Optimization of surface roughness and microhardness using the Taguchi method in conventional and ultrasonic-assisted milling of aluminum A356

• Main Authors: Sed Udomboonyanupap, Somsak Siwadamrongpong, Apiwat Muttamara, Thongchai Pangjundee
• Format: Article
• Language: English
• Published: Prince of Songkla University 2020-06-01
• Series: Songklanakarin Journal of Science and Technology (SJST)
• Subjects: ultrasonic-assisted milling; surface roughness; microhardness; taguchi method; analysis of variance
• Online Access: https://rdo.psu.ac.th/sjstweb/journal/42-3/28.pdf
• ISSN: 0125-3395

The Taguchi method and regression analysis were used to evaluate the machinability of aluminum A356 with conventional and ultrasonic-assisted milling.

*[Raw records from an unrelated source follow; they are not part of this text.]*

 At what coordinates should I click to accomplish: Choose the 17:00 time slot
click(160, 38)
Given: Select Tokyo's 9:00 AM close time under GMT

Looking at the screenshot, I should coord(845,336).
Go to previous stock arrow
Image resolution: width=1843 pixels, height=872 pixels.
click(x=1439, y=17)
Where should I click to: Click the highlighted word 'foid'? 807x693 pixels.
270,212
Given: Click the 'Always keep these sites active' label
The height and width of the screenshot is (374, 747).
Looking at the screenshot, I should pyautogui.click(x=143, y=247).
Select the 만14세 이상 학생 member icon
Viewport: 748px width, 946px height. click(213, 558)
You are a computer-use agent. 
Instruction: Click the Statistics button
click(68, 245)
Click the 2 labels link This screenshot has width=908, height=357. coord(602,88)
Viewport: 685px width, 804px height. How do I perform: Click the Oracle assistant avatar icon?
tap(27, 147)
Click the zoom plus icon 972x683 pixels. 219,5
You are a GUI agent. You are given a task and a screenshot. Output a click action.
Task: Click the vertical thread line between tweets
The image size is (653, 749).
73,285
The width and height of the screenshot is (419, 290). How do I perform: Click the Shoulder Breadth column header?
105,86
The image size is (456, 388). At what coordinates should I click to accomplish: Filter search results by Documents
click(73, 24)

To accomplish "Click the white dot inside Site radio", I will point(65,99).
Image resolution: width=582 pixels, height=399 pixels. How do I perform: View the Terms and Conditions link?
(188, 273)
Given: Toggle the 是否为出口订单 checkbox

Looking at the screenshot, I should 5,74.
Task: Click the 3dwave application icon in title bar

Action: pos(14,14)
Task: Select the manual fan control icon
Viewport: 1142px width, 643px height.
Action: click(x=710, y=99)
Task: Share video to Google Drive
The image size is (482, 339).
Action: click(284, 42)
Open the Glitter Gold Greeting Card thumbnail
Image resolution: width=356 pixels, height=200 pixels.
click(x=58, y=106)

Experiments were carried out based on an orthogonal array L18 with three parameters (milling condition, spindle speed, and feed rate). According to the signal to noise ratio (S/N), the optimal surface roughness condition was determined at A1B3C1 (i.e., milling condition was conventional milling, spindle speed was 7000 rpm, and feed rate was 50 m/min). The optimal surface hardness condition was found at A2B1C3 (i.e., milling condition was ultrasonic-assisted milling, spindle speed was 3000 rpm, and feed rate was 400 m/min). Analysis of variance (ANOVA) was used to determine the effects of the machining parameters which showed that the feed rate was the main factor affecting surface roughness and microhardness. Linear and quadratic regression analyses were applied to predict the outcomes of the experiment. The predicted and measured values of surface hardness were close to each other while a large error was observed for the surface roughness prediction. Confirmation test results showed that the Taguchi method was successful in optimizing the machining parameters for minimum surface roughness and maximum microhardness in the milling of aluminum A365.